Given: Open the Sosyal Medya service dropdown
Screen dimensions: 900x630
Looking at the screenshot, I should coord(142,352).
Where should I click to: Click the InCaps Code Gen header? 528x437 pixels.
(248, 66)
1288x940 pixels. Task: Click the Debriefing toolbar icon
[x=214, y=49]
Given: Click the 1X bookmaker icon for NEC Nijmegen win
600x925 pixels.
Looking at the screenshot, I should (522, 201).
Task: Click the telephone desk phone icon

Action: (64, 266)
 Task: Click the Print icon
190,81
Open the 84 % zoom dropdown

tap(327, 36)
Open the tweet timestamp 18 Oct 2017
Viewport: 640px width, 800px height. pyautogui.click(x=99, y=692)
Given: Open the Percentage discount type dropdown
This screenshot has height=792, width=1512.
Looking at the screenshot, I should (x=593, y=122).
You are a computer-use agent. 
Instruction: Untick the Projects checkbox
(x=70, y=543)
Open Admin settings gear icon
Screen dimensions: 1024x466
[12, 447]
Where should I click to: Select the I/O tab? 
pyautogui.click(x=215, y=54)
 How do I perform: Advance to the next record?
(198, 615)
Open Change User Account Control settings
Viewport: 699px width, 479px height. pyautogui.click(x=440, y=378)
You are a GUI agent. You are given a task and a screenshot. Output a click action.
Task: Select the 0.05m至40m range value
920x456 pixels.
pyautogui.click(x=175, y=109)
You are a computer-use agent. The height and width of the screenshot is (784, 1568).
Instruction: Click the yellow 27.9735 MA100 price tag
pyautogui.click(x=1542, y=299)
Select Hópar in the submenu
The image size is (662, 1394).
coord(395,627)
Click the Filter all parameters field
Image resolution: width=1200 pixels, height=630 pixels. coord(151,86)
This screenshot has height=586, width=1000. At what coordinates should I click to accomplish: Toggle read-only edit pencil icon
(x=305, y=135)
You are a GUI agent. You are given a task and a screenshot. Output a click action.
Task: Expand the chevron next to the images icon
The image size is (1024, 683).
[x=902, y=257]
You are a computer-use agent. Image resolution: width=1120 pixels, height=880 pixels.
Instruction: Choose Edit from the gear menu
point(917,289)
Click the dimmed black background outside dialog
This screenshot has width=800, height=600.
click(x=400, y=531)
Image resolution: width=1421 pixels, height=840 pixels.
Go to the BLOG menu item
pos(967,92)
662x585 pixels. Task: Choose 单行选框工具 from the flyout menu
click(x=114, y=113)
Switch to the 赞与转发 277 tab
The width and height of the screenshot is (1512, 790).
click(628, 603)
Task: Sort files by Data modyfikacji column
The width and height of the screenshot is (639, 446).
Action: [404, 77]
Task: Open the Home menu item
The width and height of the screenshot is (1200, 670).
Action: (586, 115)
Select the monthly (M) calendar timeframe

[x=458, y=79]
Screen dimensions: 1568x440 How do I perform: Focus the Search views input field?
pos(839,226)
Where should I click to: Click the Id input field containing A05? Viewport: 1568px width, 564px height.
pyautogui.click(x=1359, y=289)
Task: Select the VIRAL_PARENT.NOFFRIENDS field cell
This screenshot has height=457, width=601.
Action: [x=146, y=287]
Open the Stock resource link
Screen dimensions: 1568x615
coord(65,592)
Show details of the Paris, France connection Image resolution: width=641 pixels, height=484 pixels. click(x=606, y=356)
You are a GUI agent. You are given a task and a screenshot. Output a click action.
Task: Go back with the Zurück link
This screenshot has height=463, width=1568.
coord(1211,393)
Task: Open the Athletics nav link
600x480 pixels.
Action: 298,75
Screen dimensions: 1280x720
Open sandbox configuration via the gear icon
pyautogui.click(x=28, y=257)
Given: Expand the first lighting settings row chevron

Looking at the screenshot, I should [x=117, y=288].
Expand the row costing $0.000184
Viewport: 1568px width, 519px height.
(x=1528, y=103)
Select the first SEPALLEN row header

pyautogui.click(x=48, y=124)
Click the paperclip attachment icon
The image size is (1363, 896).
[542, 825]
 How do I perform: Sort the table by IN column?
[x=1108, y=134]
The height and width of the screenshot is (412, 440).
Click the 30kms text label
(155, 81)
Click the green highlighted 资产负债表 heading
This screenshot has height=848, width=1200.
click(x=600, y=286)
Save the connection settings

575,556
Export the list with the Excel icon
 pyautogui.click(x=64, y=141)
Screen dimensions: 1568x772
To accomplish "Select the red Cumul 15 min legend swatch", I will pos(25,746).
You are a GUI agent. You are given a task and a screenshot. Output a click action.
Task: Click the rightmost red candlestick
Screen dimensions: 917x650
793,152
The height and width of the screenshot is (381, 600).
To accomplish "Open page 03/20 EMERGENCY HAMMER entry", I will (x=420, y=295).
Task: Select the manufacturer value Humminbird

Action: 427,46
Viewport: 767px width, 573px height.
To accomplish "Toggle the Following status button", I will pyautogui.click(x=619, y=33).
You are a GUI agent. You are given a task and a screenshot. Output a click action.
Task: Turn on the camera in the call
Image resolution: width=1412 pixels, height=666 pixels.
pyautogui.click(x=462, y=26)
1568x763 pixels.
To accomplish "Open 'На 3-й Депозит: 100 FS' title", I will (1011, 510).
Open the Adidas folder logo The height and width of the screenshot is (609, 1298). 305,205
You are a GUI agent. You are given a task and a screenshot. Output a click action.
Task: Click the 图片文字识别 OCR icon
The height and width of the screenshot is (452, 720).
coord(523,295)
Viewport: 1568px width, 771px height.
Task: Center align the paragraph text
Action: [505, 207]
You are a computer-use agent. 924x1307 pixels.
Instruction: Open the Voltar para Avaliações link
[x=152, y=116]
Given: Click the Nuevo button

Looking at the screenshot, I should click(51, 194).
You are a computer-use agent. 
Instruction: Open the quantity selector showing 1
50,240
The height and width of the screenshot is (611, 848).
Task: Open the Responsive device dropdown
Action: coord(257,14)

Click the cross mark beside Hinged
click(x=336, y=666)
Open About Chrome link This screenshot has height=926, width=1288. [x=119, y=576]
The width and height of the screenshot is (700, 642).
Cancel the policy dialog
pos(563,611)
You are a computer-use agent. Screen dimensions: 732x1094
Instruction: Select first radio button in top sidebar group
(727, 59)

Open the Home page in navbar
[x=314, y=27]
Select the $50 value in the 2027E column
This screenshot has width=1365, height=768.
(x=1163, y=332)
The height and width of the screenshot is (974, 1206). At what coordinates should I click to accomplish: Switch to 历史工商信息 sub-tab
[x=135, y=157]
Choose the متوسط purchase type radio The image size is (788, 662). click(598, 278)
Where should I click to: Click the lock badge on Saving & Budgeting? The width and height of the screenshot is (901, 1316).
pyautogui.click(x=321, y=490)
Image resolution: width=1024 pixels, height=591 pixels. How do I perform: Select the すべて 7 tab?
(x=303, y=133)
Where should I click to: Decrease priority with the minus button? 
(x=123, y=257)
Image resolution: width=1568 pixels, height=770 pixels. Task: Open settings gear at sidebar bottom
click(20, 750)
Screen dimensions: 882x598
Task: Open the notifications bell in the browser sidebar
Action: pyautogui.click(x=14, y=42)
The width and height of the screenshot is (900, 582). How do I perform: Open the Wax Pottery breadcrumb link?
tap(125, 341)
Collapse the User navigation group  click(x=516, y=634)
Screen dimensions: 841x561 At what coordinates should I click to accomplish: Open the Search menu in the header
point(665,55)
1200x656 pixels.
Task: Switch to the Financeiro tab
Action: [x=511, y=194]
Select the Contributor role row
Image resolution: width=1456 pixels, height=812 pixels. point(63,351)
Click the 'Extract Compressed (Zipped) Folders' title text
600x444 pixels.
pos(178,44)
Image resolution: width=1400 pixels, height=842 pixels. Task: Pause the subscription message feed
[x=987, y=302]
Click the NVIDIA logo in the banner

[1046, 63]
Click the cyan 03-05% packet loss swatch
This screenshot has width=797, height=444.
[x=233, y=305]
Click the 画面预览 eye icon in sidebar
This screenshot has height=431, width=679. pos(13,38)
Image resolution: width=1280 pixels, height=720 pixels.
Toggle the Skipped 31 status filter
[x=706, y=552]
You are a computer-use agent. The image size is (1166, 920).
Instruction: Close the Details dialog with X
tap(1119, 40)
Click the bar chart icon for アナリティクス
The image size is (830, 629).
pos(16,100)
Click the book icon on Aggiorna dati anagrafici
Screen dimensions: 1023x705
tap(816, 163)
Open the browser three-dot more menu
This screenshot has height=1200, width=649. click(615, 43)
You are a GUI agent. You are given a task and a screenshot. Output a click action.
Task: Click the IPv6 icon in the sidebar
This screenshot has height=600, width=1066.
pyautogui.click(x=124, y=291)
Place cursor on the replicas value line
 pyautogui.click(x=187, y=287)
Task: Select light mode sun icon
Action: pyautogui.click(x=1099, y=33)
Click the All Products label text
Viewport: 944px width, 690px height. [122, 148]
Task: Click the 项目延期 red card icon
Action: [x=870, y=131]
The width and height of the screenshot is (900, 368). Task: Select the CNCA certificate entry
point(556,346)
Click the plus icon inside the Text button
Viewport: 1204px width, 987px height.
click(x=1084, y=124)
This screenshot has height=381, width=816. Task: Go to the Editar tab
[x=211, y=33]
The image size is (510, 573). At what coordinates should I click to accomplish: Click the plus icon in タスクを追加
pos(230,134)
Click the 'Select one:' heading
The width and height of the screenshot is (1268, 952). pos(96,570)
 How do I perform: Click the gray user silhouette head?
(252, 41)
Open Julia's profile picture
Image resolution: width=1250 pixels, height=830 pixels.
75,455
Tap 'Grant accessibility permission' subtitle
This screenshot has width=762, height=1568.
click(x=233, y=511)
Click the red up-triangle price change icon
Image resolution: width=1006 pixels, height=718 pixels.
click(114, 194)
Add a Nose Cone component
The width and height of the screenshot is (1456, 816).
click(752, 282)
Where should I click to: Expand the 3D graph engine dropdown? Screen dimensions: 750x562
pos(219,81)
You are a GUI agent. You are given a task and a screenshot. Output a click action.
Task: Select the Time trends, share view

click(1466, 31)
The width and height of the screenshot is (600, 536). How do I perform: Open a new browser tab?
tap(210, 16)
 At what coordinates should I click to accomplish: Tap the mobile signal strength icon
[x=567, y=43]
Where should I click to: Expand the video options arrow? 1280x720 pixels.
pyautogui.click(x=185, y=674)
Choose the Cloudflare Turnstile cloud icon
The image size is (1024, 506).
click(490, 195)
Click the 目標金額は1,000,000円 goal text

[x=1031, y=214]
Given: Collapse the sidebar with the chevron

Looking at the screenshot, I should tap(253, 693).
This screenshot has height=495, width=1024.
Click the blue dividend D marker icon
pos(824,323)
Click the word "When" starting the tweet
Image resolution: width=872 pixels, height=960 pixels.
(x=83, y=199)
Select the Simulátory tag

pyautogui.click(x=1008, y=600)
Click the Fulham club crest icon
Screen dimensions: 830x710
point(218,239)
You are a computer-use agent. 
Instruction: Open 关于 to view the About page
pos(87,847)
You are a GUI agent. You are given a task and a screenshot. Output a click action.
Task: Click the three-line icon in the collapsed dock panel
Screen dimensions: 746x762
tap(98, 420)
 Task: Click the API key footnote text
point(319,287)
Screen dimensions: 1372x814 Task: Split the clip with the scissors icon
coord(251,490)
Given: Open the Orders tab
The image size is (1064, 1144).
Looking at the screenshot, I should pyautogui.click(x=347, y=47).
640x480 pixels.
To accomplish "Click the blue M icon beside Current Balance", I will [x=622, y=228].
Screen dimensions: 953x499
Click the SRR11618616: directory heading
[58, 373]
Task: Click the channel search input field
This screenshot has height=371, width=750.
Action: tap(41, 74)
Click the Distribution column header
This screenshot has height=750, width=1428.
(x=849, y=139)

■ ■ ■ ■ ■ ■ ■

-- TASK GOAL --
In the listing above, find the line with "Screen dimensions: 1568x440" and the line with "The height and width of the screenshot is (412, 440).". Output those two lines and every line between them, exactly as written.

-- SOLUTION TO THIS EXERCISE --
Screen dimensions: 1568x440 How do I perform: Focus the Search views input field?
pos(839,226)
Where should I click to: Click the Id input field containing A05? Viewport: 1568px width, 564px height.
pyautogui.click(x=1359, y=289)
Task: Select the VIRAL_PARENT.NOFFRIENDS field cell
This screenshot has height=457, width=601.
Action: [x=146, y=287]
Open the Stock resource link
Screen dimensions: 1568x615
coord(65,592)
Show details of the Paris, France connection Image resolution: width=641 pixels, height=484 pixels. click(x=606, y=356)
You are a GUI agent. You are given a task and a screenshot. Output a click action.
Task: Go back with the Zurück link
This screenshot has height=463, width=1568.
coord(1211,393)
Task: Open the Athletics nav link
600x480 pixels.
Action: 298,75
Screen dimensions: 1280x720
Open sandbox configuration via the gear icon
pyautogui.click(x=28, y=257)
Given: Expand the first lighting settings row chevron

Looking at the screenshot, I should [x=117, y=288].
Expand the row costing $0.000184
Viewport: 1568px width, 519px height.
(x=1528, y=103)
Select the first SEPALLEN row header

pyautogui.click(x=48, y=124)
Click the paperclip attachment icon
The image size is (1363, 896).
[542, 825]
 How do I perform: Sort the table by IN column?
[x=1108, y=134]
The height and width of the screenshot is (412, 440).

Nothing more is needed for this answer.